- What to do -
Starting with the line that contains "Screen dimensions: 392x696", repeat exactly every line through the last one in the records below, and leave out the pictures.

───── Material provided ─────

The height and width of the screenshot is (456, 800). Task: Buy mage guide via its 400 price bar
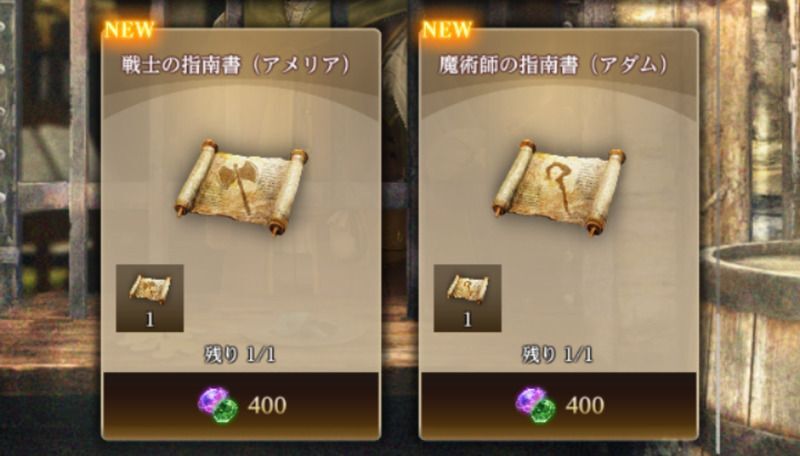pos(559,405)
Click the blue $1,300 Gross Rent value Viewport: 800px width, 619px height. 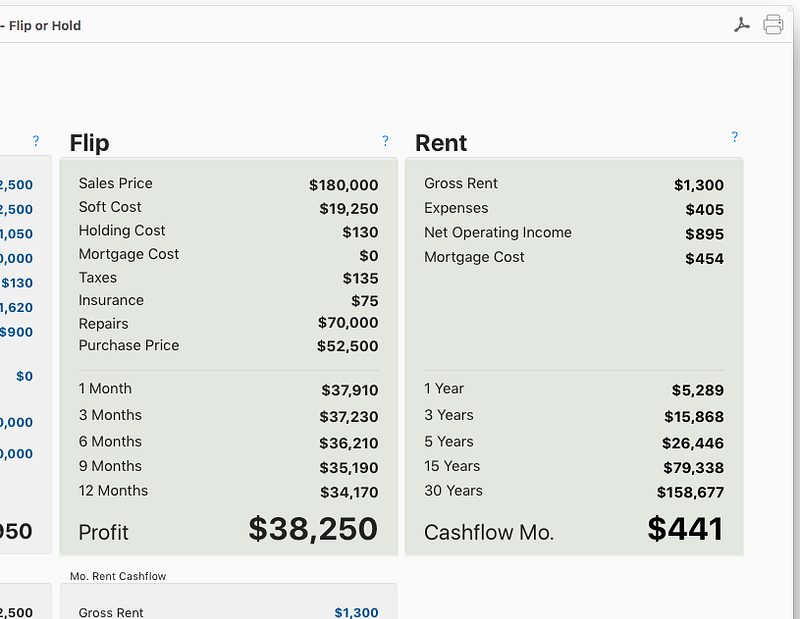356,612
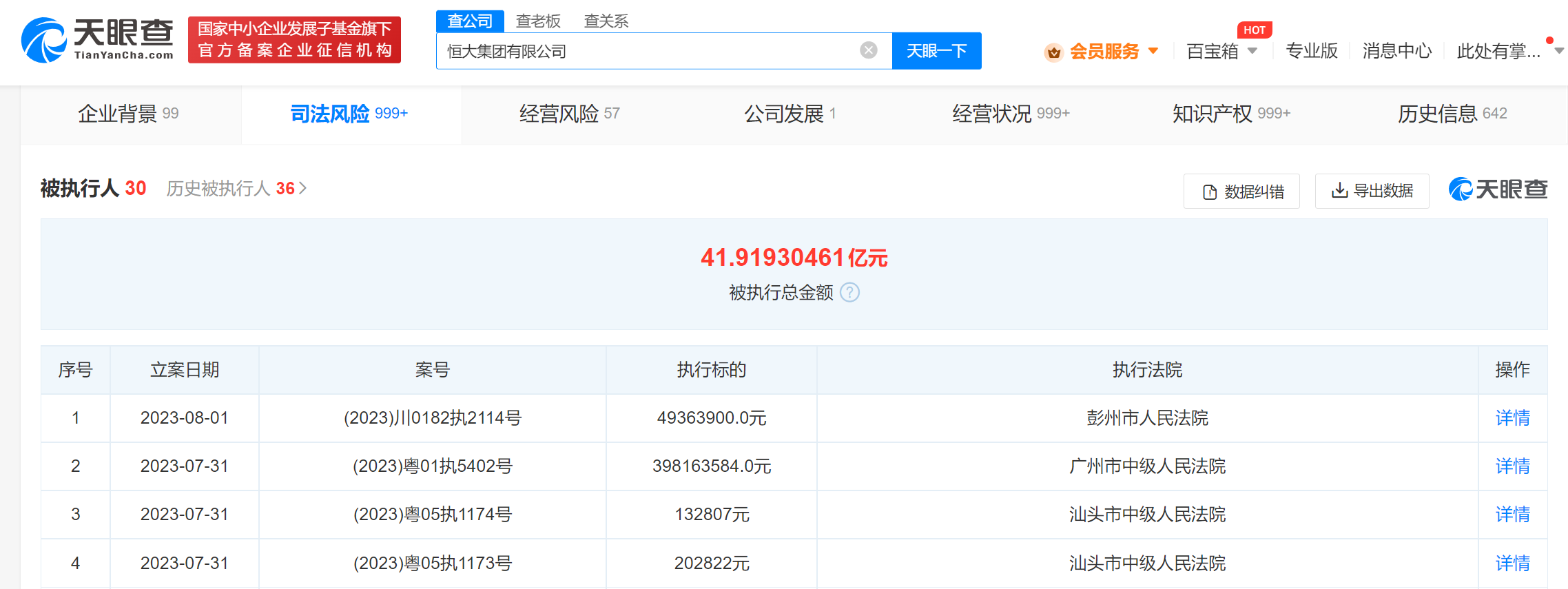Open the 经营风险 tab
1568x589 pixels.
pyautogui.click(x=569, y=114)
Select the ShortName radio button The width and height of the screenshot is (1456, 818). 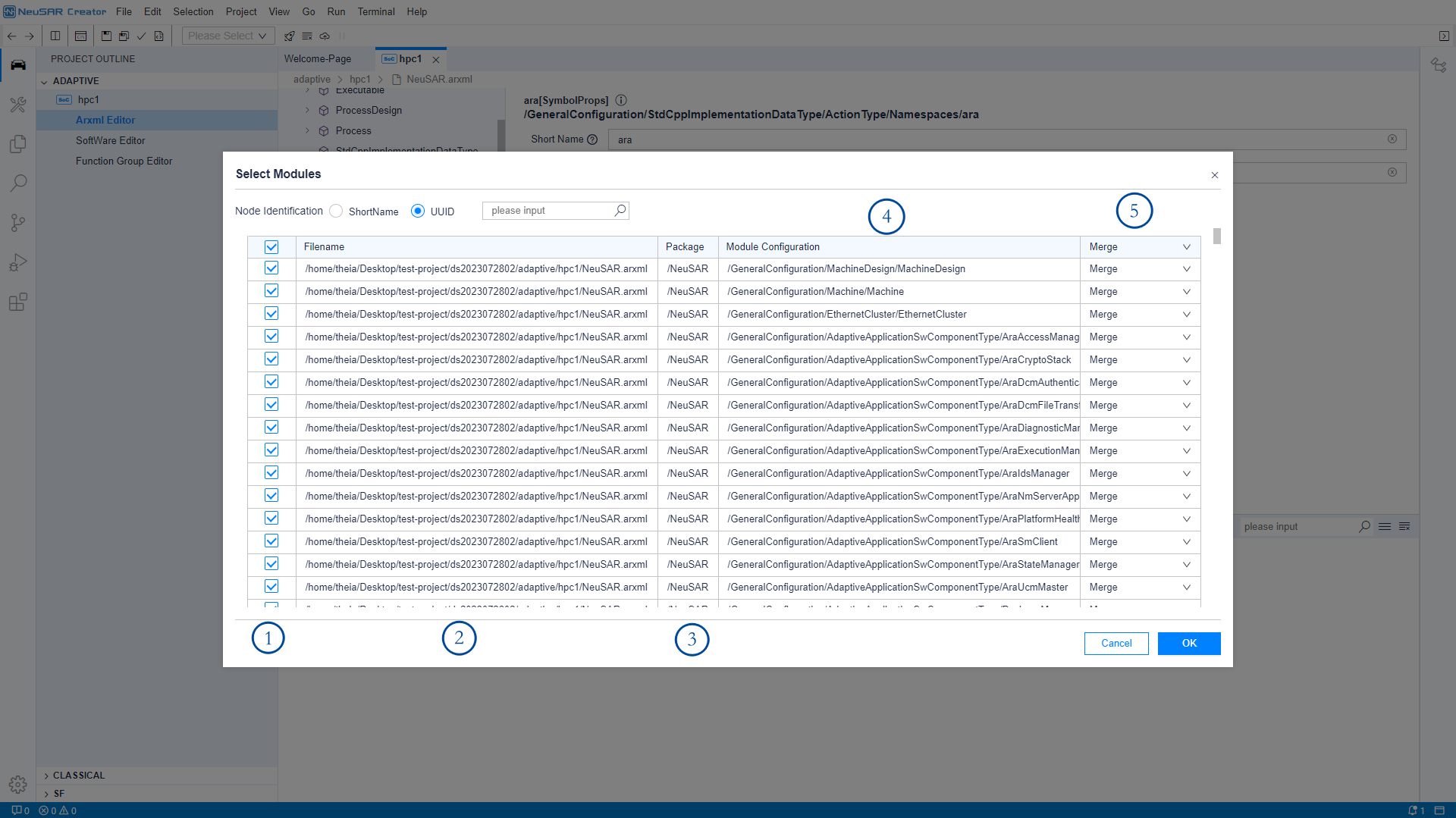click(x=336, y=212)
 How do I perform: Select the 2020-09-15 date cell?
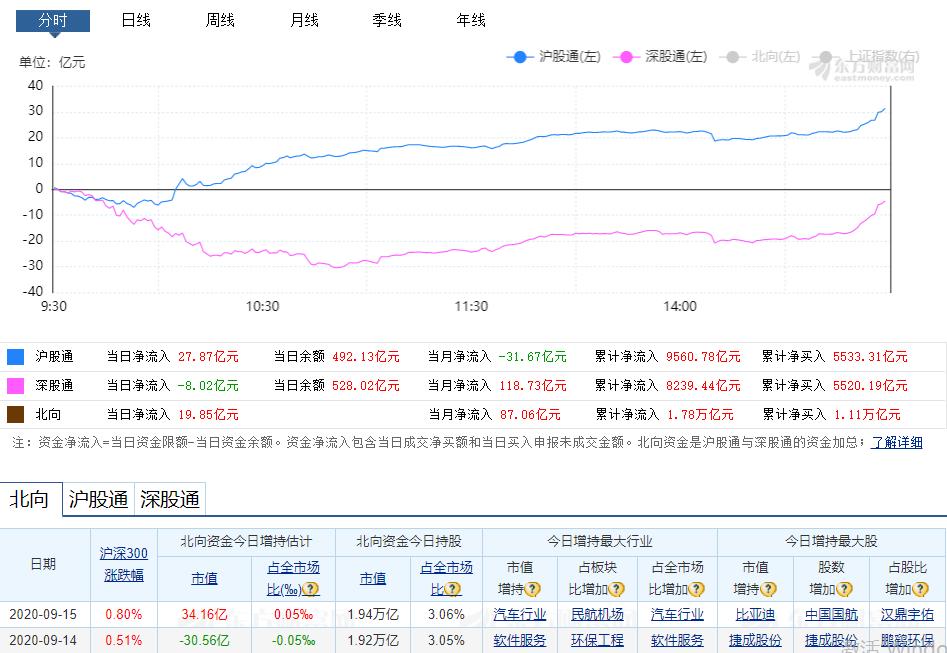pos(42,614)
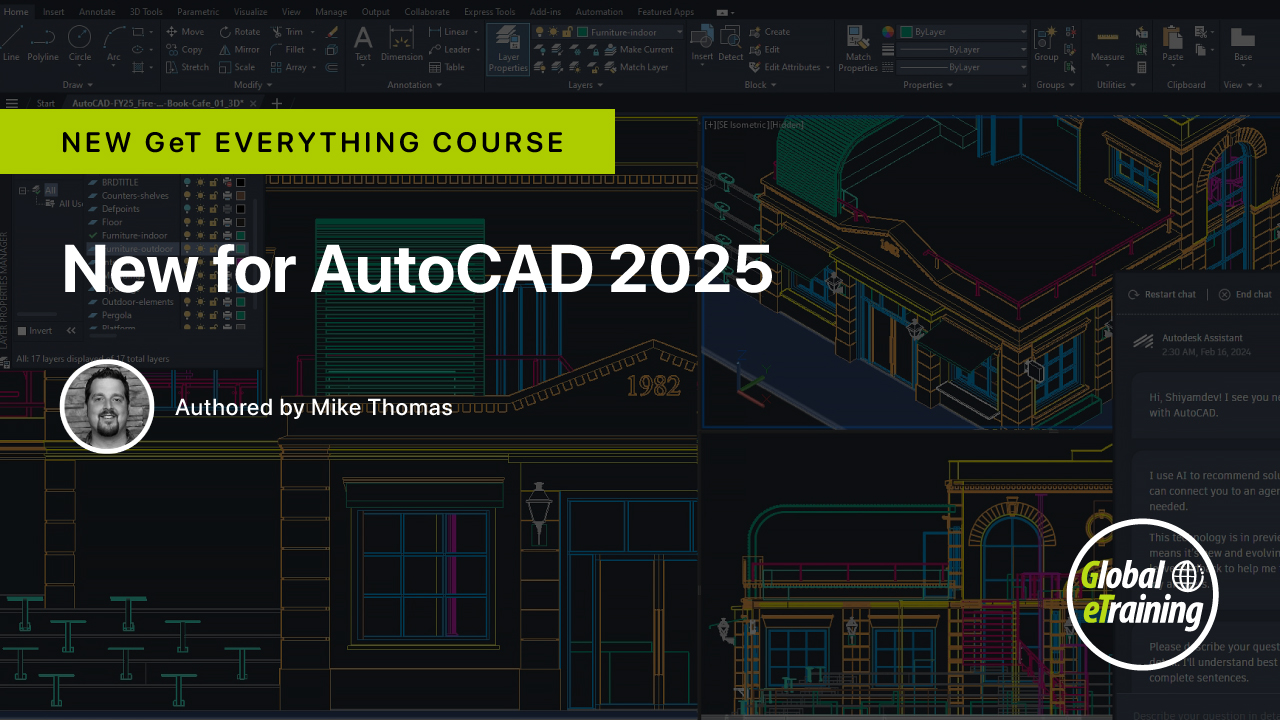This screenshot has height=720, width=1280.
Task: Click Make Current in the Layers panel
Action: coord(648,48)
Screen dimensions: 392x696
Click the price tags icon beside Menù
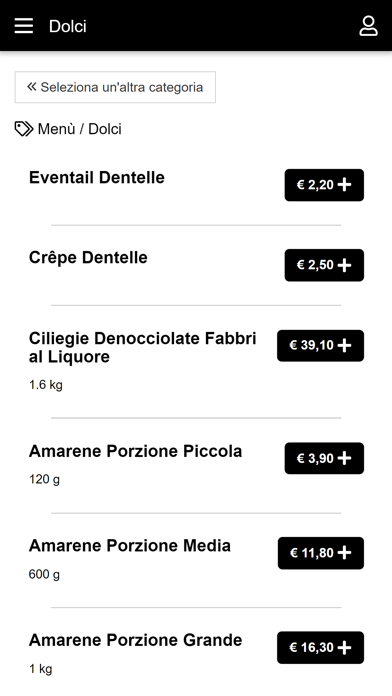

─────

- Solved problem -
Screen dimensions: 392x696
Click the price tags icon beside Menù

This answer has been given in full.